--- USING THE INFORMATION ---
1. In the okra growing discussion, duplicate the passage from "How can I get the" up to and including "played a role?".
2. Answer these questions using the okra growing discussion.
(a) How tall are the okra plants described in the first question?
(b) Which variety was found to outperform another variety tried that year?
(c) What method was used to germinate the okra seeds before they went into peat pots?
3. Write the next part of the okra growing discussion, picking up after its final sentence.

--- PASSAGE SHOWN ---

——

We get huge 7-8 foot tall plants on one main stem. The plant produces maybe 5 or 6 okra pods per plant. how can I get more okra pods per plant?
That’s a good question. First, I would enrich with compost. I notice I get more okra (and a fuller plant, not just taller) when the soil is more fertile. Second, you might try growing another variety. I found Clemson Spineless to outperform another variety I tried this year.
I don’t know if this is still active or not, but…
I have germinated some okra seeds using the paper towel method, soaking the seeds first.
They started to sprout, so I put them in peat pots, but the seeds won’t break from the sprouts and it’s stopping them from growing, actually killing my sprouts.
How can I get the seeds to break away from the sprouts?
I’ve never had this happen with okra, though I have seen it in tomatoes and peppers. Usually I’ll pinch or clip the seed off. From what I understand, this can happen with old seed, though I’ve seen it in newer seed, too, and I’m not sure what causes it. I don’t start okra seeds indoors — I directly sow them in the garden — so I’m not sure if that might have played a role?

——

--- DATA EXCERPT ---
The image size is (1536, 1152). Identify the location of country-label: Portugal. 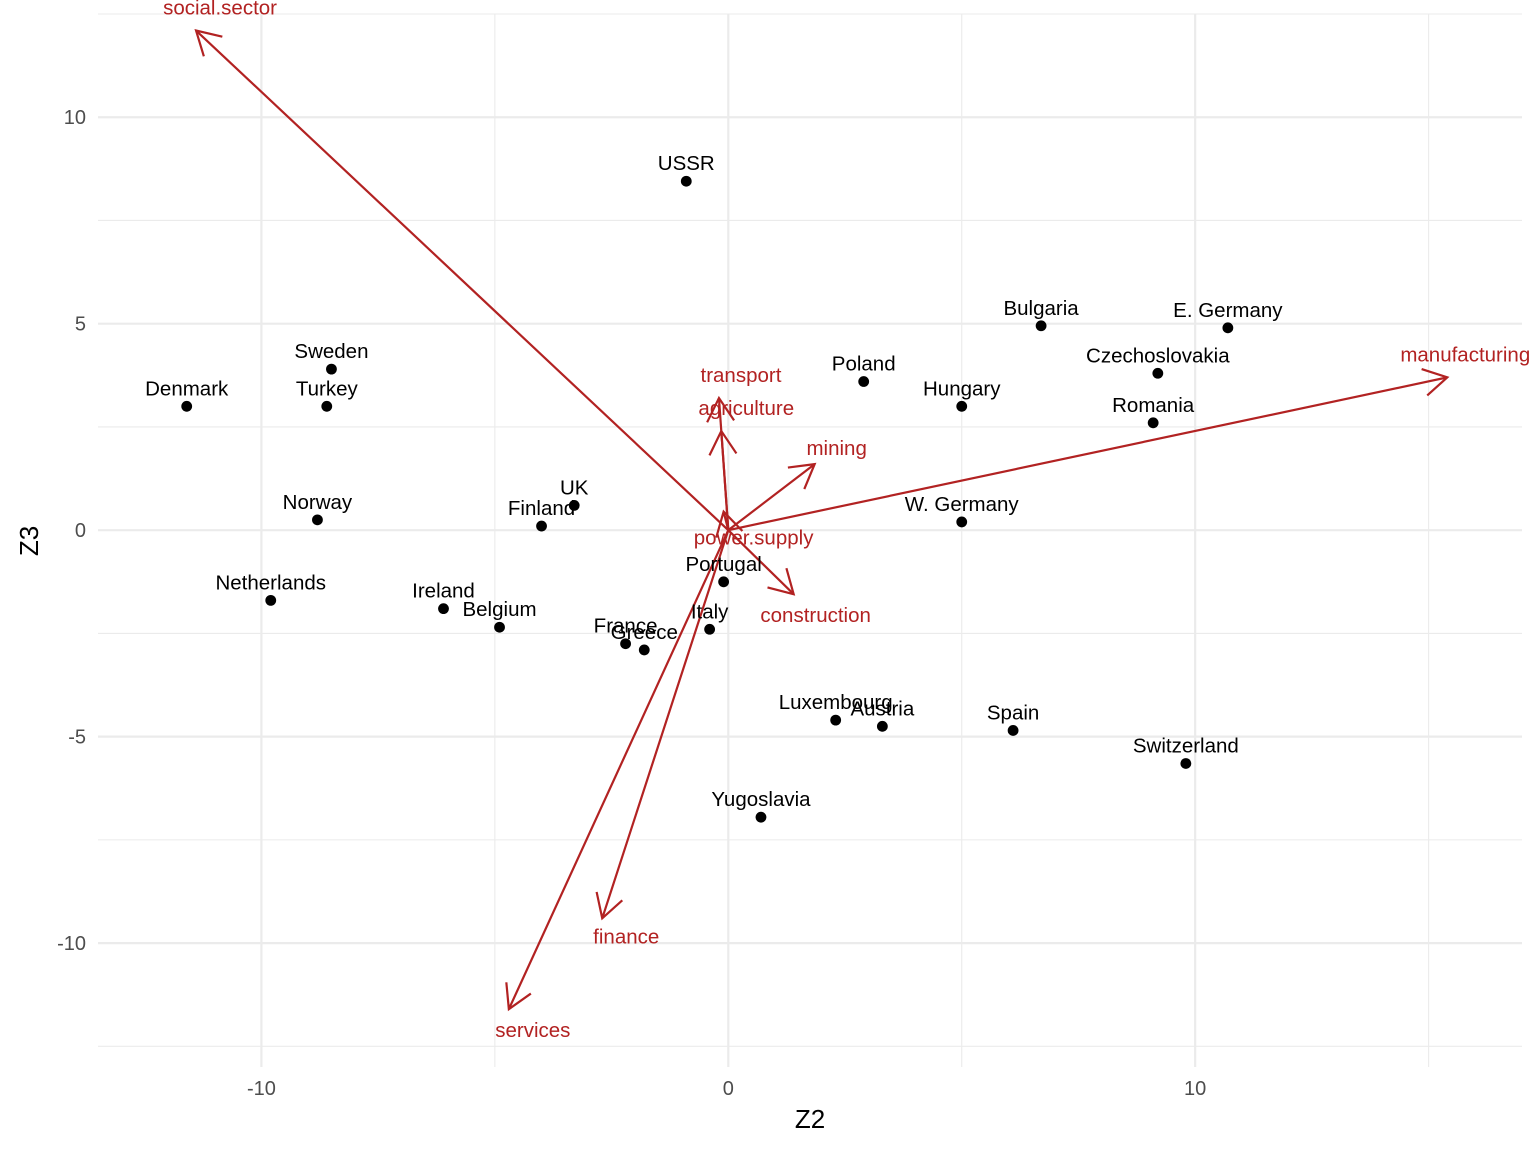
(723, 564).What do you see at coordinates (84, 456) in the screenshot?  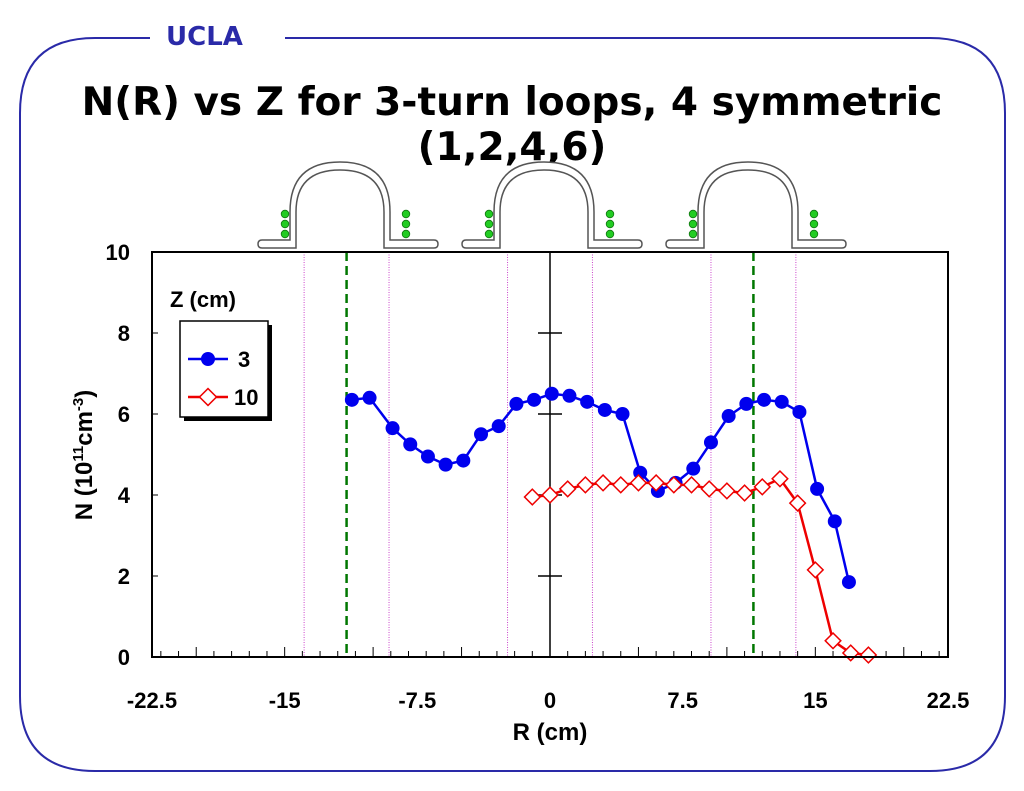 I see `y-axis-label: N (1011cm-3)` at bounding box center [84, 456].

——

--- ANSWERS FOR THE TASKS ---
1.
How can I get the seeds to break away from the sprouts?
I’ve never had this happen with okra, though I have seen it in tomatoes and peppers. Usually I’ll pinch or clip the seed off. From what I understand, this can happen with old seed, though I’ve seen it in newer seed, too, and I’m not sure what causes it. I don’t start okra seeds indoors — I directly sow them in the garden — so I’m not sure if that might have played a role?

2.
(a) 7-8 feet tall
(b) Clemson Spineless
(c) The paper towel method, with the seeds soaked first

3.
I live on zone 8A and we are having a cool spring this year so am waiting for tje weather to warm up to plenty okra…probably in mid April. By the 4th of July, I cut my okra plants in half so when they rebound, and theydo, they produce bountiful amounts of okra until november.
Can you explain more why you cut them back? I’m in 7b and I harvest until probably mid-October, depending on when it cools off. What benefit does cutting them back provide, that you’ve seen?
I’d like to know also. Thanks Jill for the great info!
HI. I subscribed and I’m not getting regular emails! Love this article on okra. This year will be my first try at growing it in Zone 7B
Hi Lois, I checked and it looks like you’re receiving the weekly emails I send on Fridays. If you don’t see them in your inbox, perhaps since you have a gmail address, they are under the “promotions” tab.